◆ **Exercise requirements**: No pictures, please. Copy exactly the lines from the one with "Given: Collapse the Flow root in Current Tree" through the final line below.

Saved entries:
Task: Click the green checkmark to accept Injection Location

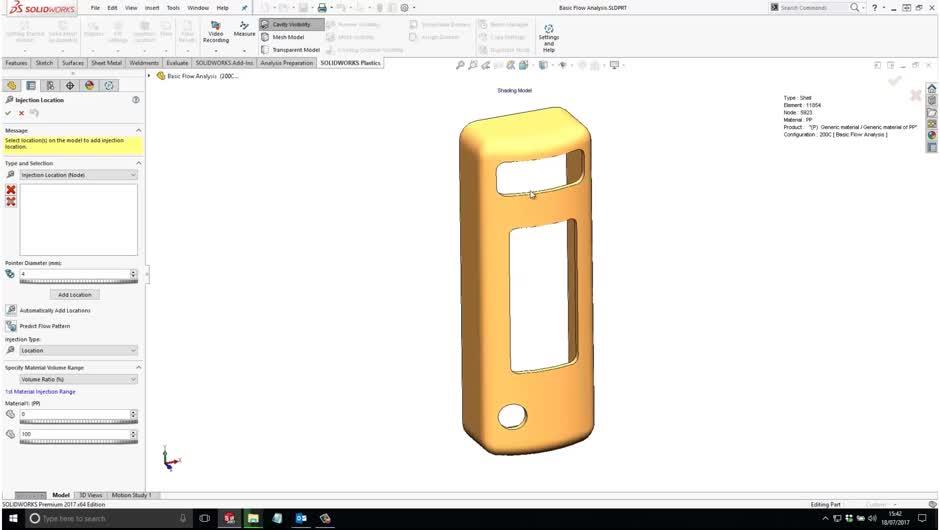Action: coord(8,113)
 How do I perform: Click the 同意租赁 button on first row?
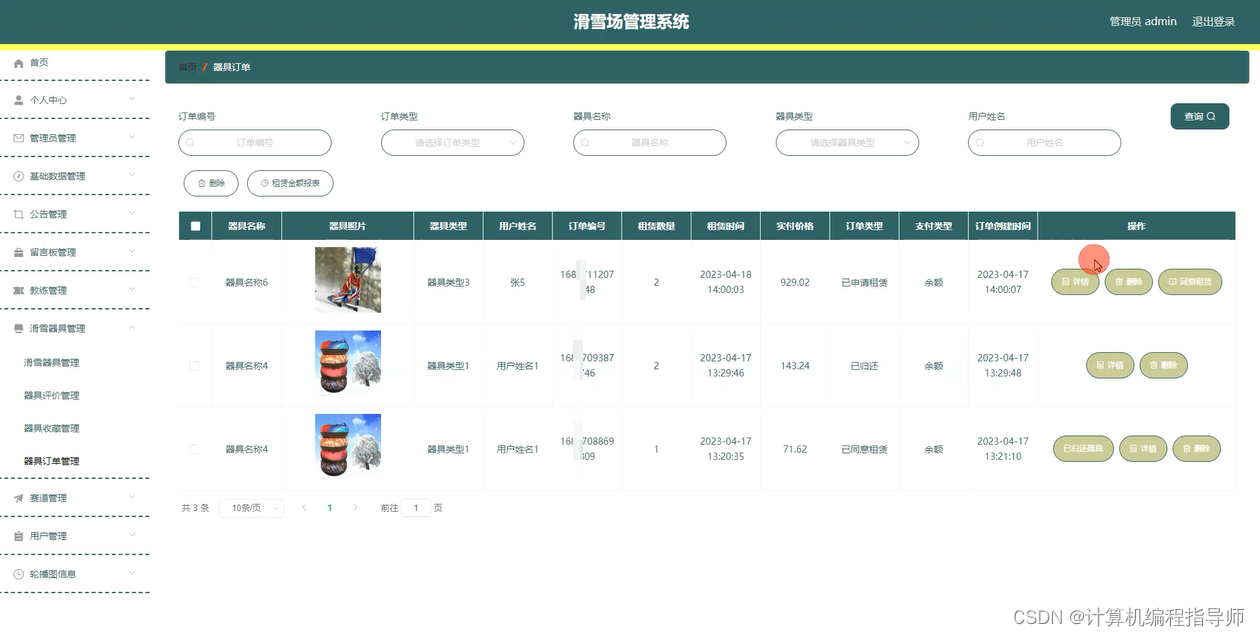click(x=1190, y=282)
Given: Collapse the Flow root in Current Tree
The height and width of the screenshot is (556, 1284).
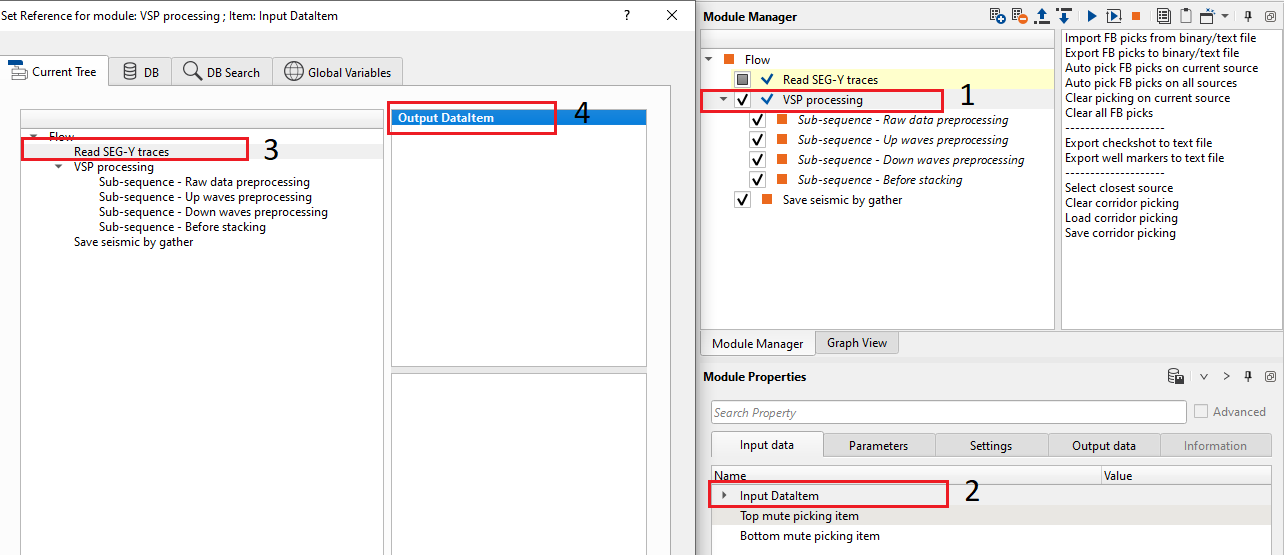Looking at the screenshot, I should pos(34,137).
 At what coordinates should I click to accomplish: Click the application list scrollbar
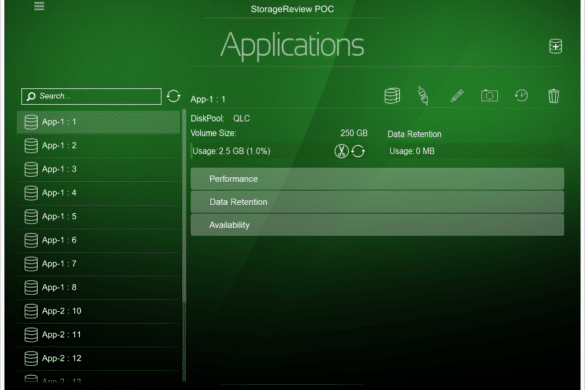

◆ **Final answer**:
Given: Collapse the Flow root in Current Tree
The height and width of the screenshot is (556, 1284).
Looking at the screenshot, I should pos(34,137).
 At what coordinates should I click to accomplish: Click the application list scrollbar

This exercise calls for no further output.